*Exercise prompt*
The answer must consist of every line from the data that holds the string "will".

[Dataset items]
★ ★ ★ ★ ★ ★ ★

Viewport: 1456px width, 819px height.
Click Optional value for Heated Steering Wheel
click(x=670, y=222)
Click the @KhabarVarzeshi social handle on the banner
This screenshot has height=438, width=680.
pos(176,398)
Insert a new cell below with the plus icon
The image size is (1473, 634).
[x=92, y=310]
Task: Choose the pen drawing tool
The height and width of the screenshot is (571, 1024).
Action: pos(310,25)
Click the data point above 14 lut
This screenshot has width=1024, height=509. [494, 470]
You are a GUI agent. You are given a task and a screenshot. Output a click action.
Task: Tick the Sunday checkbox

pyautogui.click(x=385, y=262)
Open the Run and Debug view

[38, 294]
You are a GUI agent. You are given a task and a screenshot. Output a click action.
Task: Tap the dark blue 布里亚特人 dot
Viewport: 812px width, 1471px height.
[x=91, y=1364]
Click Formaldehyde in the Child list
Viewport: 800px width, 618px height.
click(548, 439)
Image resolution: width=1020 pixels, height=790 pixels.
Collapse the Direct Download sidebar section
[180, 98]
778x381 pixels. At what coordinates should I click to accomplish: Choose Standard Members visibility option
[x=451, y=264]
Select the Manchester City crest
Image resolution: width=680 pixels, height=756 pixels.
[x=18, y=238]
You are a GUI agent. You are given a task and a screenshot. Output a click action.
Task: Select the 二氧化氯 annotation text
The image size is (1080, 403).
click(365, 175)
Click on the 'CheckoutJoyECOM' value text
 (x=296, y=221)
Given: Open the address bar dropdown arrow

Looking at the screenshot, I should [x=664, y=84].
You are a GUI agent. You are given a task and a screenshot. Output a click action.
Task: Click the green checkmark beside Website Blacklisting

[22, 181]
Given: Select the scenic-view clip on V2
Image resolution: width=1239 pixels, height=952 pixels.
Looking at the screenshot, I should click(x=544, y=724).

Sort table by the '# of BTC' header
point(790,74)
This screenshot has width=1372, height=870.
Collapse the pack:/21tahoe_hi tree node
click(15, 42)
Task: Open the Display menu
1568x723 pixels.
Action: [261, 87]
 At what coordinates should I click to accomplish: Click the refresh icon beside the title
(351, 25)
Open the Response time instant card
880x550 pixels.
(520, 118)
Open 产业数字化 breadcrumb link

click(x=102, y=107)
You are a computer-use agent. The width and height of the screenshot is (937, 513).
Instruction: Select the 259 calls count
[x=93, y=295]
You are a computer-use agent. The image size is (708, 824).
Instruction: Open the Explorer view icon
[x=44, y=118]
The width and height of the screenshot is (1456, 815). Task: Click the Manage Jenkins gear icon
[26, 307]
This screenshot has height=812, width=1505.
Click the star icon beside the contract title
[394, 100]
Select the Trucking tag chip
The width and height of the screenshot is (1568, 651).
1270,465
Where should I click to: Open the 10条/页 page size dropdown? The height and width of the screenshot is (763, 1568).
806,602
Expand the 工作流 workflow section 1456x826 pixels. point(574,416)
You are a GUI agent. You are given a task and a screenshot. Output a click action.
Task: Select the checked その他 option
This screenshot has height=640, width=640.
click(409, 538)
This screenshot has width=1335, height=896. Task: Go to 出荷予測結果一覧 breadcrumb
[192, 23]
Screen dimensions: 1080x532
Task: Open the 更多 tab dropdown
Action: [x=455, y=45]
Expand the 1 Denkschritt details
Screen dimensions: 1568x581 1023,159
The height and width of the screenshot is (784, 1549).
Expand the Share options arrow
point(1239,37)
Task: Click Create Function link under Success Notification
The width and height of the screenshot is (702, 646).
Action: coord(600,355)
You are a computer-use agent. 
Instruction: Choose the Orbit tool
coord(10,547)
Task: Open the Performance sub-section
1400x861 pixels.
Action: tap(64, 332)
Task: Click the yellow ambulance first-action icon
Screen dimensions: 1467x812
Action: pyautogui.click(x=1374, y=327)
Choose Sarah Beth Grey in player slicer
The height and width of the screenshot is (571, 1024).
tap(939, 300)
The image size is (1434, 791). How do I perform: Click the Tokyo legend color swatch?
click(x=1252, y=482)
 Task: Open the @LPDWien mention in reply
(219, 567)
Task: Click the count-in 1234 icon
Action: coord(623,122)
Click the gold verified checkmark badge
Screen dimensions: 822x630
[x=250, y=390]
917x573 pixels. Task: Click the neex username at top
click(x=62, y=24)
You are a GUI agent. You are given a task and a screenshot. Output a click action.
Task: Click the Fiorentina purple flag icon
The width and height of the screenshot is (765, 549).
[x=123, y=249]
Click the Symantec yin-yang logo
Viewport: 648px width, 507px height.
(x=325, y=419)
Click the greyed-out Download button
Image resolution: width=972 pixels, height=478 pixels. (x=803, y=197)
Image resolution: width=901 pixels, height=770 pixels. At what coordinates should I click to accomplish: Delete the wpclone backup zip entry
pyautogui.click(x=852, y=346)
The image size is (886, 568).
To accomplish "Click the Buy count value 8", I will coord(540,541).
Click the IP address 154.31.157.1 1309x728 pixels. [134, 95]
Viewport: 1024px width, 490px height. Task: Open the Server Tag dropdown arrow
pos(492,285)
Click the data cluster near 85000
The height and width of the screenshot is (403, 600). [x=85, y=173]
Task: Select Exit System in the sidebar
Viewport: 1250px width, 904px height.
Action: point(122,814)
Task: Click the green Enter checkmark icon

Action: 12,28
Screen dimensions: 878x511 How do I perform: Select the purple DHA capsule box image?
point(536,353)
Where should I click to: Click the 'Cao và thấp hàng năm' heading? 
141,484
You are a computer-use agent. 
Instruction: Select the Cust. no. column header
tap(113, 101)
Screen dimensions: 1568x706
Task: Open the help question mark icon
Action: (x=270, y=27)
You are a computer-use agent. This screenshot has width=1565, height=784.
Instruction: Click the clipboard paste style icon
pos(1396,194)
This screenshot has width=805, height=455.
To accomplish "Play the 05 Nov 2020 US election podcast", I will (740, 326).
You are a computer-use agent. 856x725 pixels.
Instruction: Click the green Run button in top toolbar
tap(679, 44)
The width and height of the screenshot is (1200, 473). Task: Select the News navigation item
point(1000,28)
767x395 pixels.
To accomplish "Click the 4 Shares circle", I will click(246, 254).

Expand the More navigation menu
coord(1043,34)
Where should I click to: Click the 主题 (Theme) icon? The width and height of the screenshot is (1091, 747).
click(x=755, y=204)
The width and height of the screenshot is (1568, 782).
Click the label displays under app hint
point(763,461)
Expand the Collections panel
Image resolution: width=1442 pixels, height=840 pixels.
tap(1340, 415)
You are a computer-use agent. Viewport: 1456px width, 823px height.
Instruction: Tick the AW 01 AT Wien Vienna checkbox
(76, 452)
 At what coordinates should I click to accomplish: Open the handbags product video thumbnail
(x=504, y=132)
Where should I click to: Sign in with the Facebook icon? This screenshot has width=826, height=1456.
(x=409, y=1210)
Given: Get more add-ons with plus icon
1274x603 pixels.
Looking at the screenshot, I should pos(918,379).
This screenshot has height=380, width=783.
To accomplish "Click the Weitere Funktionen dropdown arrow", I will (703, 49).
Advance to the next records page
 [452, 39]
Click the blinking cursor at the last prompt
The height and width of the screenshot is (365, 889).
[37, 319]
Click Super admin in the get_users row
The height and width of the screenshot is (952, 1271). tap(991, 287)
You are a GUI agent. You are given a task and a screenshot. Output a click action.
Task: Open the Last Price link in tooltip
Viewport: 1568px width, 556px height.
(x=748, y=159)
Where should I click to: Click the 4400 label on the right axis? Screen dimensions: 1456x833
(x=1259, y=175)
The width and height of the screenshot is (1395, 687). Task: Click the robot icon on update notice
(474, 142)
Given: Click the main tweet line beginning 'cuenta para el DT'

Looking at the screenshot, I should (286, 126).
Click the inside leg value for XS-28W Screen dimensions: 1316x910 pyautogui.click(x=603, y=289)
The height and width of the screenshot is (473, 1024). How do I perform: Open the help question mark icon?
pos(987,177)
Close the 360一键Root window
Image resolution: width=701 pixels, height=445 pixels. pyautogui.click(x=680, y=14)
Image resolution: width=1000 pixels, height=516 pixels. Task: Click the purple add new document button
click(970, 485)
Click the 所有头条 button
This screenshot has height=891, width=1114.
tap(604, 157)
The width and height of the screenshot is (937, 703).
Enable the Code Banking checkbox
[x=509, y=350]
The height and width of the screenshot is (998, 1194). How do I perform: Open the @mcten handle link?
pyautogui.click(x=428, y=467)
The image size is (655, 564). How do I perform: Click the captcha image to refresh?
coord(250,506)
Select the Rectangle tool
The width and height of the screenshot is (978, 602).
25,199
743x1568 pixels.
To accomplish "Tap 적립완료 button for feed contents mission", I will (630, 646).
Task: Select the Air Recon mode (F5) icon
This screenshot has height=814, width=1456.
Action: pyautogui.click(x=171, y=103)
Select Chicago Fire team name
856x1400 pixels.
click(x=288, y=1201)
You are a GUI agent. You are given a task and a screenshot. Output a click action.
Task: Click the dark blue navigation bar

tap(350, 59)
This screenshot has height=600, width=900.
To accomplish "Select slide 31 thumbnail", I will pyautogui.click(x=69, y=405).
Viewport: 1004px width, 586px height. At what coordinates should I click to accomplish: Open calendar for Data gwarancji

★ ★ ★ ★ ★ ★ ★

*Task result*
To accomplish "Click the Buy count value 8", I will coord(540,541).
To accomplish "Play the 05 Nov 2020 US election podcast", I will (740, 326).
To accomplish "Click the 4 Shares circle", I will click(246, 254).
To accomplish "Click the Weitere Funktionen dropdown arrow", I will (703, 49).
To accomplish "Tap 적립완료 button for feed contents mission", I will (630, 646).
To accomplish "Select slide 31 thumbnail", I will pyautogui.click(x=69, y=405).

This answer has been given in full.